MULTIPLE ENDOCRINE DISORDERS

MEN 1 [pituitary tumour, parathyroid hyperplasia/tumour, pancreatic tumours (most commonly gastrinoma / insulinoma)]. Also known as Wermer’s syndrome.

Hyperparathyroidism is the most common and earliest feature of MEN1 ( 80-95%). Usually all four glands become hyperplastic.

Neoplastic transformation of pancreatic islets is the second most common manifestation of MEN1 (80%). Gastrinomas are the most common (presenting with peptic ulcer disease and diarrhoea. Insulinomas are the second most common. Pituitary tumours occur in 50-70% of cases.
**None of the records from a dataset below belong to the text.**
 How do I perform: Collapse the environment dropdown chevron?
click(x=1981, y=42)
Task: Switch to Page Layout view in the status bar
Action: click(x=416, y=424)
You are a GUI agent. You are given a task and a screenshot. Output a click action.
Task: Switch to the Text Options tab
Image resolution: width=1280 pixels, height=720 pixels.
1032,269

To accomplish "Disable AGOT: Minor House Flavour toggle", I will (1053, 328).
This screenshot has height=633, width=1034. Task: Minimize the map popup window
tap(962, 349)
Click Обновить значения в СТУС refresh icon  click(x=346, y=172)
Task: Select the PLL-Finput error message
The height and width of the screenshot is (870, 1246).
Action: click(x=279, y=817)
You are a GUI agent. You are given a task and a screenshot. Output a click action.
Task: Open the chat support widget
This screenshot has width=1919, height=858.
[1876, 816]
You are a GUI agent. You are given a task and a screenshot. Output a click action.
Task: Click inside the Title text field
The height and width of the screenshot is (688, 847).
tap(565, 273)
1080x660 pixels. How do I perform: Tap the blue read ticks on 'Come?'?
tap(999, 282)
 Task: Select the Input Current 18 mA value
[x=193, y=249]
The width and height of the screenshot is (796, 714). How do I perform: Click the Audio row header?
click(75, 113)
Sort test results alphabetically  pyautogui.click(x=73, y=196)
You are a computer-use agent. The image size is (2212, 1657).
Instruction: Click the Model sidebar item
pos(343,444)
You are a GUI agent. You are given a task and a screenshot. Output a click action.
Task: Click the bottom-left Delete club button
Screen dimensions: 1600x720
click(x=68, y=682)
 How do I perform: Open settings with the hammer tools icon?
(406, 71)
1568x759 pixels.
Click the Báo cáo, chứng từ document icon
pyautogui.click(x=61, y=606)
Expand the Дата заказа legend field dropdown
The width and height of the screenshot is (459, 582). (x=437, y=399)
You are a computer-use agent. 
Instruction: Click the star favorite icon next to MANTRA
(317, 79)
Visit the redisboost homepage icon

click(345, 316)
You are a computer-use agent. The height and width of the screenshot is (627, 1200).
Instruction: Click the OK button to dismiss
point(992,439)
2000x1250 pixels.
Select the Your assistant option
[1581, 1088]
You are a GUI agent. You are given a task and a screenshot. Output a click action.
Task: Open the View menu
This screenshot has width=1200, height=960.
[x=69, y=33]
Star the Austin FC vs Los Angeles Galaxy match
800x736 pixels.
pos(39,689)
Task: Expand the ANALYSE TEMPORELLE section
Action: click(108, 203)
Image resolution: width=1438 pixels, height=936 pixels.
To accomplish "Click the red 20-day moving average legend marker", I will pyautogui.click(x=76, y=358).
Familial multiple endocrine neoplasia type 1 (MEN1) is a rare autosomal dominant disorder. The MEN1 gene on chromosome 11q13 has been cloned and mutations identified. The gene emcodes a protein called menin which acts as a tumour suppressor gene.

MEN 2

MEN 2a is associated with medullary thyroid carcinoma (MTC), parathyroid tumours

(10-20%) and pheochromocytoma (20-50%).

MEN 2b is associated with presentation of medullary thyroid carcinoma, parathyroid tumours and pheochromocytoma + ganglioneuromatosis (pathognomonic), and marfanoid habitus.